■ **What you are asked to do**
In the forum thread about shotgun ammunition, what speed does kotuku give for the Hull DTL100&300 trap rounds?

[Given text Boundary: Start]

I have a mate that currently has a mp153 & we have hammered the magpies & rabbits with trap 7s with his & I have coached a guy that shot skeet with a nice wood stocked mp153 too but picking up empties was the biggest hassle with that.

----------


## kotuku

folks had same problem with my escort magnum on clays but -a bloody kind bloke(grant?????)from waihora gunclub put me on to Barry Foster "Fosters stihl shop" blenheim rd Christchurch- .Now Barry imports Hull DTL100&300 trap ammo and boy does my gun love these.I use one as my 1st round with a std clay rd as second -works every time. now that recipe is for the escort &my old bentley pointer. those rds are doing 1400-1600fps ample to cycle the action.
 however just recently i was at H&F tower junction CHCH and picked up some late model trap ammo for pigeons. loaded a full 8rds into the escort and did a trial run -a single jam about the 5th rd into the sequence. jeez i do love a 12g drum roll occasionally and it does wake the boys up!

[Given text Boundary: End]
[Dataset entries Boundary: Start]

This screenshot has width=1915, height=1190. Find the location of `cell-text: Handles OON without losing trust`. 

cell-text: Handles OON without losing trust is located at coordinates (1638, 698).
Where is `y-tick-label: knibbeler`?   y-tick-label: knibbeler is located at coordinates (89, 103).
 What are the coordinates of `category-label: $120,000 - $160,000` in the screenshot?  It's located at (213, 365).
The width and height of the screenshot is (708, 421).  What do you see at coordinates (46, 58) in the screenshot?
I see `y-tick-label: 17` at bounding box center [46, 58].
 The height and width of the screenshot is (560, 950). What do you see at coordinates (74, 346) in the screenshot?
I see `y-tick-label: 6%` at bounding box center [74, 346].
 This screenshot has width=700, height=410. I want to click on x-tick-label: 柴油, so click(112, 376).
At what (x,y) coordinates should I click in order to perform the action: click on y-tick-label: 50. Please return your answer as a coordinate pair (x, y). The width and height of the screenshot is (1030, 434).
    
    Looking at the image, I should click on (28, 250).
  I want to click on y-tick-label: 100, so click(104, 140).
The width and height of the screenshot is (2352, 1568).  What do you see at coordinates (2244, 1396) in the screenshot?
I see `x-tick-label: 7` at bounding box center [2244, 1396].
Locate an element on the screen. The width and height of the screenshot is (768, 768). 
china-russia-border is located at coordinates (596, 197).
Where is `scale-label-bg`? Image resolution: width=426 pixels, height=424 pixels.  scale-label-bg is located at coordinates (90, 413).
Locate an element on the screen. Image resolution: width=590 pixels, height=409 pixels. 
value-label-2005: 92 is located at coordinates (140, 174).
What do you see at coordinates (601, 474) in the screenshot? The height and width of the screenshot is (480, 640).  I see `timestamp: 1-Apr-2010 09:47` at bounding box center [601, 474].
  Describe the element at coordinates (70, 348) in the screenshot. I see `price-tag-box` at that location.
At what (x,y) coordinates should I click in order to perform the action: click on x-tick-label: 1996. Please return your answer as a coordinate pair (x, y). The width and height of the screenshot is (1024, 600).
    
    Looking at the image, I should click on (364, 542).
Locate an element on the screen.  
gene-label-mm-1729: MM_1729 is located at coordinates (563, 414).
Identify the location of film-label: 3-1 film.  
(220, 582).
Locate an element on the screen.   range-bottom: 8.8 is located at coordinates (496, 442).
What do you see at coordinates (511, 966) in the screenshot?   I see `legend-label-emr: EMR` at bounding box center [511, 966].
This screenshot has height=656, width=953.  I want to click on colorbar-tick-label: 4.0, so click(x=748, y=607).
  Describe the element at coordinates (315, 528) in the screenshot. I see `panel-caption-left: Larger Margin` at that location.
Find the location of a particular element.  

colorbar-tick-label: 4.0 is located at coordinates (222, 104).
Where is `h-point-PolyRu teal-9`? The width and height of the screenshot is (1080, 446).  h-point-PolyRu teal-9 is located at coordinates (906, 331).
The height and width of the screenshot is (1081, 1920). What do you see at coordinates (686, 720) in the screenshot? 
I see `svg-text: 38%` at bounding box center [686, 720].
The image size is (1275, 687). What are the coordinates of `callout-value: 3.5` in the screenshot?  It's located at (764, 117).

[Dataset entries Boundary: End]

■ **Finished exercise**
1400-1600fps